# DO THIS
Copy the rows below, requests included, starting at the line that contains "Click the gray TOPO XSECT icon" and stopping after the line that contains "click(31, 40)". Add 41 to every number in the answers, which covers both the click coordinates and the one viewport size given in an answer.

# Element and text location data
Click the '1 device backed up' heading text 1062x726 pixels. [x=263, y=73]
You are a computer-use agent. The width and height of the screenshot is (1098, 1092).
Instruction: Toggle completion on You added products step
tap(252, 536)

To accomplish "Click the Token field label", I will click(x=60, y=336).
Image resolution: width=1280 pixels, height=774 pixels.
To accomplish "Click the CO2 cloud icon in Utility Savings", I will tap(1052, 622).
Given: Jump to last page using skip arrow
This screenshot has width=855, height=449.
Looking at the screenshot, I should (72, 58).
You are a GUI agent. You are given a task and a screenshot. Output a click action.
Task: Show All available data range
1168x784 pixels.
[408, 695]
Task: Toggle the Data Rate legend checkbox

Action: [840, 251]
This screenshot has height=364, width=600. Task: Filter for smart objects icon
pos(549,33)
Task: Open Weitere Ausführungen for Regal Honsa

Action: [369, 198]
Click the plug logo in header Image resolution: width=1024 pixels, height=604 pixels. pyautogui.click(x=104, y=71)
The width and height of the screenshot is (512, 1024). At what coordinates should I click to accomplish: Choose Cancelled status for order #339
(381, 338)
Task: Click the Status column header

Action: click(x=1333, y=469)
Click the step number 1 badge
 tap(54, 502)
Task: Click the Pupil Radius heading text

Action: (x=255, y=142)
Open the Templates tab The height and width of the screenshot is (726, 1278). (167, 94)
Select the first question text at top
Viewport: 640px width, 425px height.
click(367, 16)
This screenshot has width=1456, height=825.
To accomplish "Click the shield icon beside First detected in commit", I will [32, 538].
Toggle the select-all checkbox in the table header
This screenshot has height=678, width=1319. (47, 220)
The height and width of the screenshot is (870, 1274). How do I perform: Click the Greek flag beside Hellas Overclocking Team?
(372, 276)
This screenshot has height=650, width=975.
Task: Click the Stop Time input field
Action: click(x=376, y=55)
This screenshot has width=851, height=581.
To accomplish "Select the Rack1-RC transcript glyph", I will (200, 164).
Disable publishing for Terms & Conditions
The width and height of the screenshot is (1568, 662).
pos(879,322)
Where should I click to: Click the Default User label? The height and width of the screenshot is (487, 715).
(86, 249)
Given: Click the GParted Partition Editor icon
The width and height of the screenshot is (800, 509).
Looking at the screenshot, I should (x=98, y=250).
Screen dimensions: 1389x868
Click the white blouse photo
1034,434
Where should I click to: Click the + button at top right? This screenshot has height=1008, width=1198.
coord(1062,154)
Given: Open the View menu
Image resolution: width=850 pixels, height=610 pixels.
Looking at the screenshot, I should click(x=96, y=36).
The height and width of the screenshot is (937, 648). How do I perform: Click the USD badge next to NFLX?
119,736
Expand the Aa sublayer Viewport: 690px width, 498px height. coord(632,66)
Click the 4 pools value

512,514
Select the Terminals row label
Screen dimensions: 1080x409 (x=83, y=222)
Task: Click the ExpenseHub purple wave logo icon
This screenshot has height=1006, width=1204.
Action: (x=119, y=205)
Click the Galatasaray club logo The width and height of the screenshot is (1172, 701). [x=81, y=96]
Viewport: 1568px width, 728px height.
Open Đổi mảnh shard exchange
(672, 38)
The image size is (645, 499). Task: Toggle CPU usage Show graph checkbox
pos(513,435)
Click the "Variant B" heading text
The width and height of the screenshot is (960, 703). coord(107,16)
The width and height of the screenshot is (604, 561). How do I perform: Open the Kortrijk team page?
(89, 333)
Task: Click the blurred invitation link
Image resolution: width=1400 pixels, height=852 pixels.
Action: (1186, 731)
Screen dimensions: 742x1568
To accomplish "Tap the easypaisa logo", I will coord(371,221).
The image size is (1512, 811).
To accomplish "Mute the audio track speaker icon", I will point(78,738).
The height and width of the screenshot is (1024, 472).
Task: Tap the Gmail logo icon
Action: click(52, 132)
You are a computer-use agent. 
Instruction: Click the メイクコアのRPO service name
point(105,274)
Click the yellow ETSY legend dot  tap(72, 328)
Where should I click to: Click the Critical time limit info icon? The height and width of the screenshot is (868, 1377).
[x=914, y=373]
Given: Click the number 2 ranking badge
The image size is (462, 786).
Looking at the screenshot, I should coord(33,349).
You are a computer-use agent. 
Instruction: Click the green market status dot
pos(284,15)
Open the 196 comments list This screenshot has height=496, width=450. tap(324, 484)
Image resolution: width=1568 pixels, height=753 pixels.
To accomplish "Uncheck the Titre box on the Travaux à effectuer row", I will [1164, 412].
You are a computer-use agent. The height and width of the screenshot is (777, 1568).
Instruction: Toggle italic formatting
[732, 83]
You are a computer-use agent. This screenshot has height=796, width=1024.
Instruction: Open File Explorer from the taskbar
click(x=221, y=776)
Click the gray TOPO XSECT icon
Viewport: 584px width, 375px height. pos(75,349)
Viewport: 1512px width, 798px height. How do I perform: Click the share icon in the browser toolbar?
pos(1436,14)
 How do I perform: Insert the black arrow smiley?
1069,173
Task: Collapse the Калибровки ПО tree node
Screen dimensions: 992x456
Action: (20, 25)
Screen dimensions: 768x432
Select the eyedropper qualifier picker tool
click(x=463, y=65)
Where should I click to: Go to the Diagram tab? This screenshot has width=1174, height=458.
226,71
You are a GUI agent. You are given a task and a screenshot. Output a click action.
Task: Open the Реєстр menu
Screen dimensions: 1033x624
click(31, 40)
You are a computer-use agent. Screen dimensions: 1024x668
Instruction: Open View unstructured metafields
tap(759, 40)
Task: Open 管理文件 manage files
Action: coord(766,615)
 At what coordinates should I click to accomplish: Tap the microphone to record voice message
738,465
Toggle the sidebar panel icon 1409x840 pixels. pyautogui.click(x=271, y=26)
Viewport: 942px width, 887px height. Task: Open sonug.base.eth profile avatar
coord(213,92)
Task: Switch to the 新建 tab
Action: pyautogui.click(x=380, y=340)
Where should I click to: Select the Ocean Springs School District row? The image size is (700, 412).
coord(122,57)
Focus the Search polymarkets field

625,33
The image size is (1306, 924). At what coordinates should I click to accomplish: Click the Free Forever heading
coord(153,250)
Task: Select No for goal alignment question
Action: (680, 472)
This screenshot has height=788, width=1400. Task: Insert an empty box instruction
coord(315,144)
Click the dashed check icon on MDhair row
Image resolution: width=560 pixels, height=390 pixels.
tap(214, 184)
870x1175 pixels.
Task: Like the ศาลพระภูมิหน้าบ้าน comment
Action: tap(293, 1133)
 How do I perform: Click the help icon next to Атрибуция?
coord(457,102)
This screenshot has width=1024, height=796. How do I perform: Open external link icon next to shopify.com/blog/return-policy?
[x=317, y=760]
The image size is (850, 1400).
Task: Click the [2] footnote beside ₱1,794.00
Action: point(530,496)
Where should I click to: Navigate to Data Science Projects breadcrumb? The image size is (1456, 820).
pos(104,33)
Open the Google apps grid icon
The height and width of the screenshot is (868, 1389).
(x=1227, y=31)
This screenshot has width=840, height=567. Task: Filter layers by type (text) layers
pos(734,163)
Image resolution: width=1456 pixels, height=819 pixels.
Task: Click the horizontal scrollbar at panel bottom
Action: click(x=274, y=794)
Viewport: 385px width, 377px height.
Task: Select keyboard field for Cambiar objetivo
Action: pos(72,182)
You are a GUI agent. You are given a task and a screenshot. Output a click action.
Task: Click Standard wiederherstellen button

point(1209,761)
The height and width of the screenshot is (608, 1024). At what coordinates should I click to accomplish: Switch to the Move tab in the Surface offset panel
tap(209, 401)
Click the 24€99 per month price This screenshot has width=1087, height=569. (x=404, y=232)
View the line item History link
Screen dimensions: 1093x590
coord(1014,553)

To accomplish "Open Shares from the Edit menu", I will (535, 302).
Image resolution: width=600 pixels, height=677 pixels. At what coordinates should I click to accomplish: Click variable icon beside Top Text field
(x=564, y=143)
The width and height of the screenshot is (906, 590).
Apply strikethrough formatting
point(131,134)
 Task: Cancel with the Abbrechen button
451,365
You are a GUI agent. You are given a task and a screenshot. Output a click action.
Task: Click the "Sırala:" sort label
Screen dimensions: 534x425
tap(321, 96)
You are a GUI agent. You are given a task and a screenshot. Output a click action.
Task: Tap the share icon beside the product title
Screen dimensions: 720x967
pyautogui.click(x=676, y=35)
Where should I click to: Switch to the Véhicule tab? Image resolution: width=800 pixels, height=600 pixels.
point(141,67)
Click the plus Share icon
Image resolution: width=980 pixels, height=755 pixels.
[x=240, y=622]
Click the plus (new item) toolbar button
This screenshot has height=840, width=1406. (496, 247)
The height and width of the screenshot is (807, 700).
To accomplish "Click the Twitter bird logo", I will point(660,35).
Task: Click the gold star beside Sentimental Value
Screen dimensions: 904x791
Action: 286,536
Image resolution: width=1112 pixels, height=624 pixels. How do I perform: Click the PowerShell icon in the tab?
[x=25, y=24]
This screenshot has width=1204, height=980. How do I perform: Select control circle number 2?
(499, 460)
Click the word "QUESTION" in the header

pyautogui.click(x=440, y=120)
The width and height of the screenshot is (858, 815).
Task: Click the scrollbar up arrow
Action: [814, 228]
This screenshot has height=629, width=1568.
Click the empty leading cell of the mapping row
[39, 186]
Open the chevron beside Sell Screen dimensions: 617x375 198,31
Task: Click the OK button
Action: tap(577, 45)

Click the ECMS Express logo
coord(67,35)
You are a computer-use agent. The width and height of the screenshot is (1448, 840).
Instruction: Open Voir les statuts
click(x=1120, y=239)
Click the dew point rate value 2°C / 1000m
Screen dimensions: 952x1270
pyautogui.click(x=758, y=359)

# THE RESPONSE
Click the gray TOPO XSECT icon
Viewport: 625px width, 416px height. pos(116,390)
Viewport: 1512px width, 798px height. How do I perform: Click the share icon in the browser toolbar?
pos(1477,55)
 How do I perform: Insert the black arrow smiley?
1110,214
Task: Collapse the Калибровки ПО tree node
Screen dimensions: 992x456
Action: (61, 66)
Screen dimensions: 768x432
Select the eyedropper qualifier picker tool
click(x=504, y=106)
Where should I click to: Go to the Diagram tab? This screenshot has width=1174, height=458.
267,112
You are a GUI agent. You are given a task and a screenshot. Output a click action.
Task: Open the Реєстр menu
Screen dimensions: 1033x624
click(72, 81)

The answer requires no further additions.